Plan Zheroes in numbers

Over the past 10 years, the Borough Market partnership has:

— Saved 115 tonnes of food
— Created 270,000 meals
— Avoided 450 equivalent tonnes of CO₂ emissions

For the Market’s traders, the ideal is to create as little surplus as possible, but the idea that any surplus might be thrown away would break their hearts, hence the enthusiasm with which so many of them participate in the scheme. “Every food professional I’ve ever met hates to throw good food away,” says Chris. “They’ve spent time and money creating it, and they want it to be eaten and enjoyed. We’re keeping it out of landfill and we’re getting it to people instead.”

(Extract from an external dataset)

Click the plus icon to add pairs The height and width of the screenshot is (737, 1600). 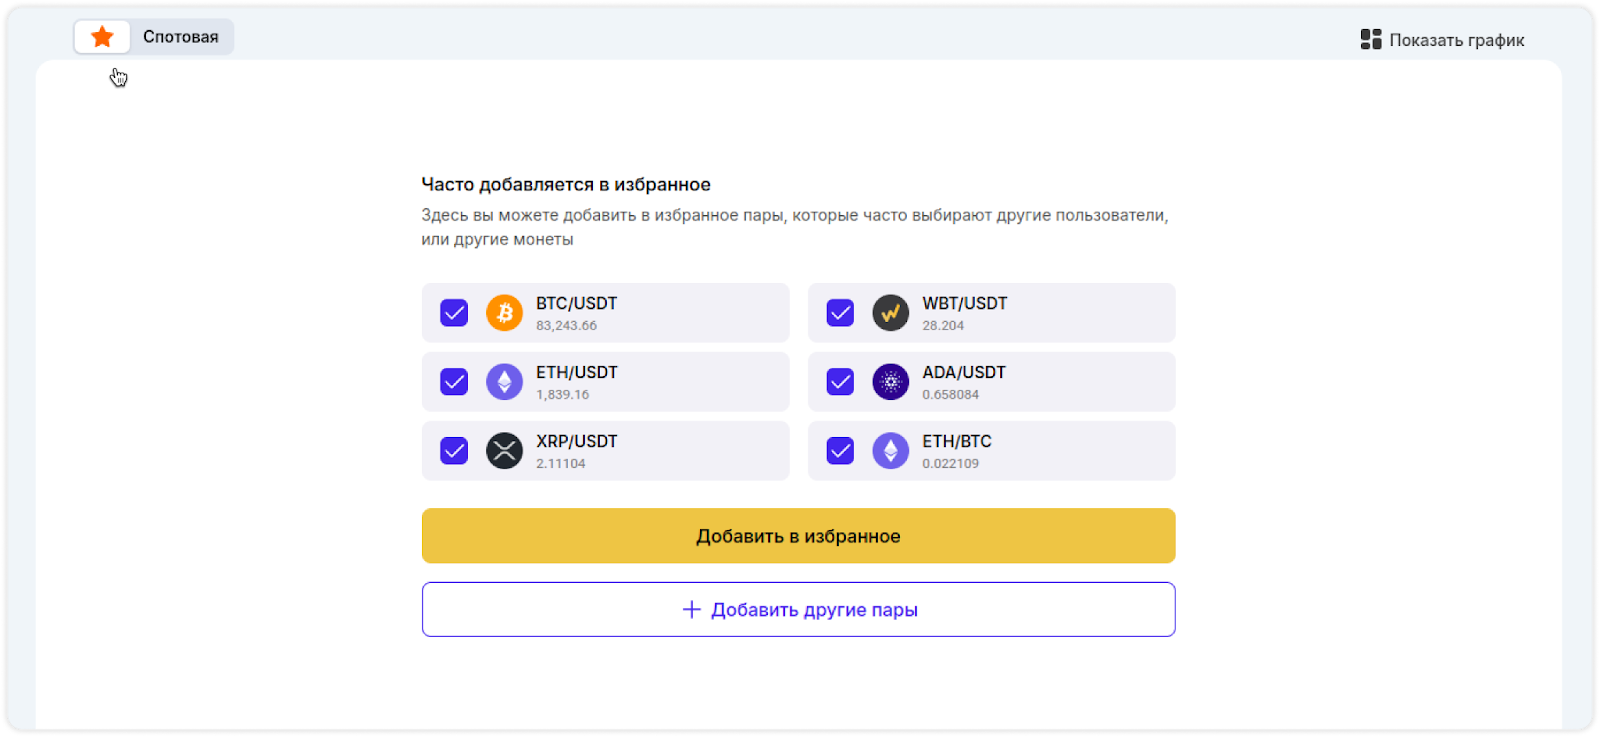691,609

Plan Zheroes was founded by Chris, Maria Ana Neves and Lotti Henley, who passed away in 2021. “This was about the time of the financial crash back in 2008,” says Chris. “None of us had any experience of charity work, but we’d heard about a single mother living in Earl’s Court. She had three children and couldn’t afford to give each of them a hot meal every day, so they had to take it in turns. We’d also been reading about supermarkets throwing food away, and we just thought, this is just crazy. There’s this mother who can’t afford to feed her kids, and just down the road there’s a supermarket binning perfectly good food. So, let’s see if we can do something about it.”

A volunteer from Plan Zheroes helps one of the recipient charities haul a bag of surplus food away from Borough Market

The tragedy is that food poverty in this country is now even more widespread and acute than it was at the start of the Plan Zheroes story. “You know, there are more people going hungry in the UK today than there are living in the whole of London,” Chris continues. “Something like 13 million people are affected. Surplus food shouldn’t be seen as a solution to food poverty – it’s really a sticking plaster – but whatever we can do to help, we’ll do.”

The charity’s hands-on approach at Borough Market is an exception to the norm. Most of the team’s work around the UK is carried out through an online platform. Registered businesses that have surplus food post a notification on the platform. An alert goes out to charities in the local community, and those charities make the collection. “In most cases we never see the food,” says Chris. “We don’t collect it, we don’t store it, we don’t deliver it. All we do is we act as a broker between the businesses that have the food and the charities that need it.”

The source of this surplus food could be a cafe, a restaurant, a food shop, a hotel, a hospital, a school, an airline – even a chart-topping band. “Recently we’ve been helping a US charity called Musically Fed who provide food after rock concerts. So, The 1975 played The O2, they played in Glasgow, and we helped to distribute the leftover food from their rider.”

Somewhere out there, a charity’s service users got to eat Matty Healy’s dinner. The Borough Market partnership may lack quite the same star wattage, but it more than makes up for it in its volume, consistency and impact. Every week, day after day, people who need feeding, people who relish the opportunity to break bread together somewhere warm and welcoming, get the chance to enjoy food of the very highest quality. This happens because Borough’s traders and all the volunteers involved in the process are determined to make it happen, squaring the circle between those who have excess food and those who need it.

“If surplus food is being generated then the only good thing you can do is to give it to people,” says Chris, “and that’s what we try to do.”